L
e visage émacié et vêtus de guenilles, Guilhem et Mariel parcourent depuis plusieurs mois les grottes qui trouent le Mont des Égarés. Si la foi de son ami se fissure, ni le froid, ni la faim ne font vaciller la détermination du guérisseur car en ces montagnes sacrées où même les pierres semblent en prières, les fantômes du passé l'accompagnent et le guident dans son errance. Le but est commun à celui des autres pauvres diables qui cherchent l'introuvable, la mythique cathédrale du vide. Sanctuaire sacré pour les parfaits, temple impie pour les catholiques, le labyrinthe qu'elle contient est sensé répondre aux questions qui taraudent Guilhem.
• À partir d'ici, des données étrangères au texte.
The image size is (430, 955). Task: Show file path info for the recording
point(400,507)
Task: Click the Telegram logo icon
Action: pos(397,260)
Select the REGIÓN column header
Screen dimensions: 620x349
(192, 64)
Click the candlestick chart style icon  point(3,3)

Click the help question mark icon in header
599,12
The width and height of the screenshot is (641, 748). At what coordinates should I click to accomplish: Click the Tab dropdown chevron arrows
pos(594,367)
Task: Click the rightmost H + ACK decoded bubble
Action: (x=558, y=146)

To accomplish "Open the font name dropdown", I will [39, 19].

Mais l'inquisiteur Arnaud Gui a la traque tenace, il trouvera lui aussi ce lieu mythique, quitte à s'y perdre...
Ce septième tome termine la série commencée il y a presque dix ans. Makyo avait-il en tête, dès l'origine, le dénouement final ? Il offre une conclusion épurée, délestée de ses éléments romanesques et ne conserve que la quête initiatique et spirituelle de son héros vertueux. Le personnage de l'ecclésiastique, total opposé de Guilhem, permet de confronter deux visions, le fanatisme aveugle versus la vertu altruiste. Les scènes oniriques se mélangent subtilement à la réalité pour prendre le dessus, symbolisant et concrétisant la réflexion et le cheminement intérieur du cathare. Le doute pour le lecteur est constant quant à la véracité des faits, les visions sont-elles provoquées par la faim, les émanations de soufre ou proviennent-elles d'une réelle révélation ? Peu importe car, au demeurant, il ne peut y avoir de réponse nette et précise à ce genre d'interrogation. Peu de dialogues, mais des échanges qui vont au delà de la religion, démontrant une portée universelle. La narration est assurément une réussite car l'auteur, inspiré et clair dans son propos, évite toute lourdeur et verbiages.
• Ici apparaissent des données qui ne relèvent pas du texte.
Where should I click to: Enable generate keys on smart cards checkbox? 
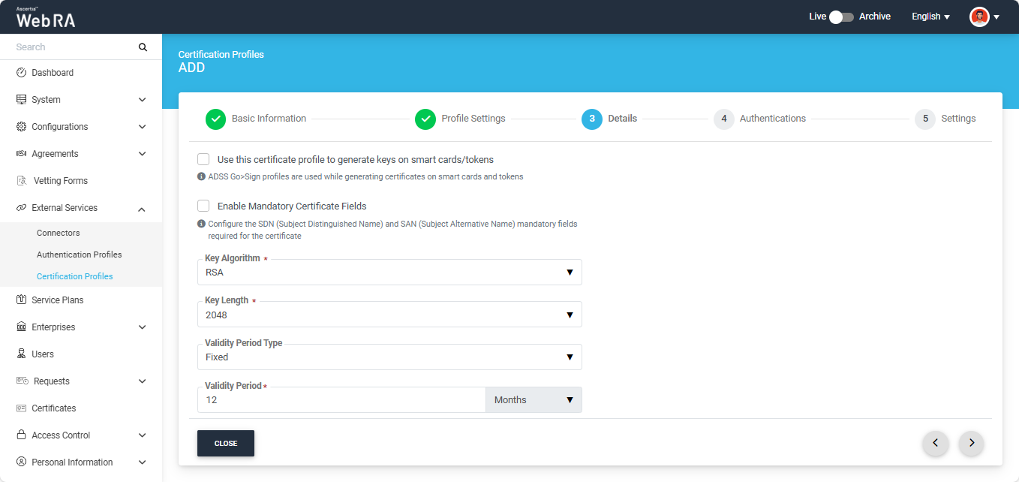[203, 159]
Le graphisme réaliste d'Alessandro Calore maintient son haut niveau de qualité et d'exigence, notamment dans ses superbes vues en perspectives. Les couleurs de Claudia Checcaglini installent naturellement les diverses ambiances, volontairement ternes pour les paysages arides (monochromes peu contrastées), et des tons chauds et flamboyants dans la cathédrale excavée.
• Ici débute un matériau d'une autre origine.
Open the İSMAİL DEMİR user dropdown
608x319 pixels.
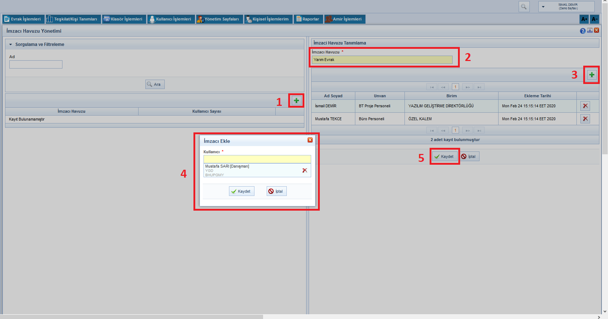(x=543, y=7)
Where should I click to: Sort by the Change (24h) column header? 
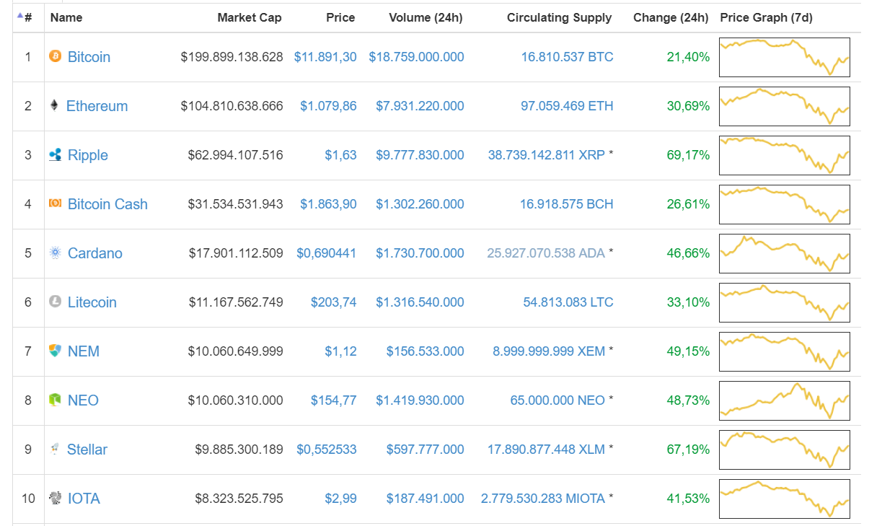pos(671,17)
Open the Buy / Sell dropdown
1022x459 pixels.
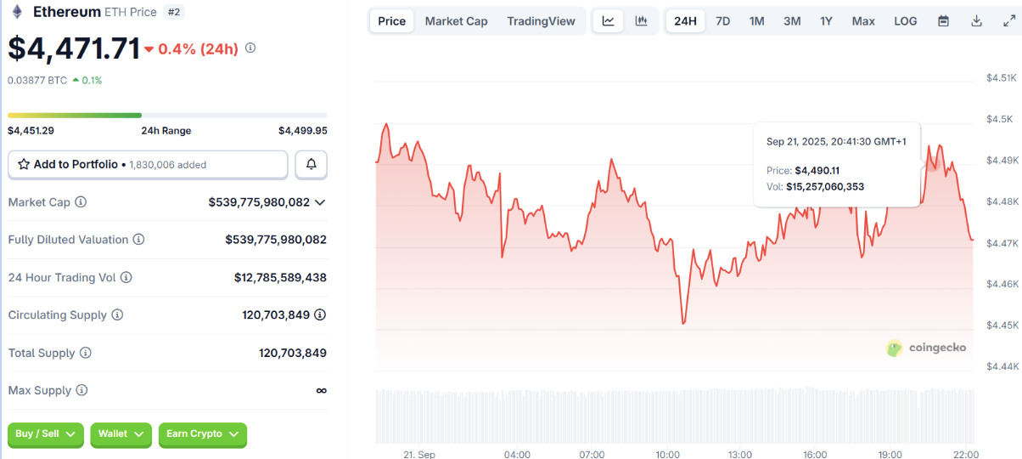tap(46, 434)
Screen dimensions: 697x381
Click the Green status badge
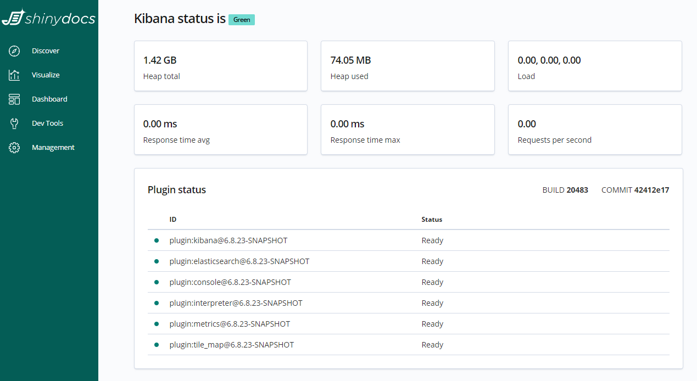[x=242, y=20]
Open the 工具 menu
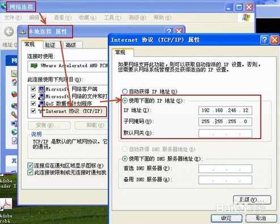Image resolution: width=280 pixels, height=224 pixels. point(112,18)
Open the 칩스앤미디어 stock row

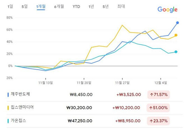pos(95,108)
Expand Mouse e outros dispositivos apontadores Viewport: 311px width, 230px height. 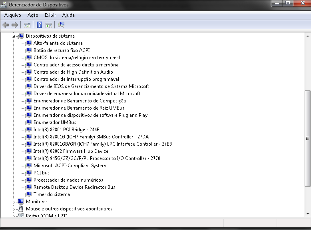coord(14,209)
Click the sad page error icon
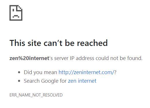 click(16, 13)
«Nul ne peut atteindre l'aube sans passer par la nuit» selon l'apôtre Jean. Ces paroles pourraient s'appliquer à cette lecture atypique, attentive et exigeante, qui déroutera certainement pour qui n'attend que pur divertissement de l'esprit. Les débuts sous forme d'histoire médiévale plutôt classique aboutissent à une réflexion philosophique sur soi : une métaphore brillante et profonde d'un chemin de vie.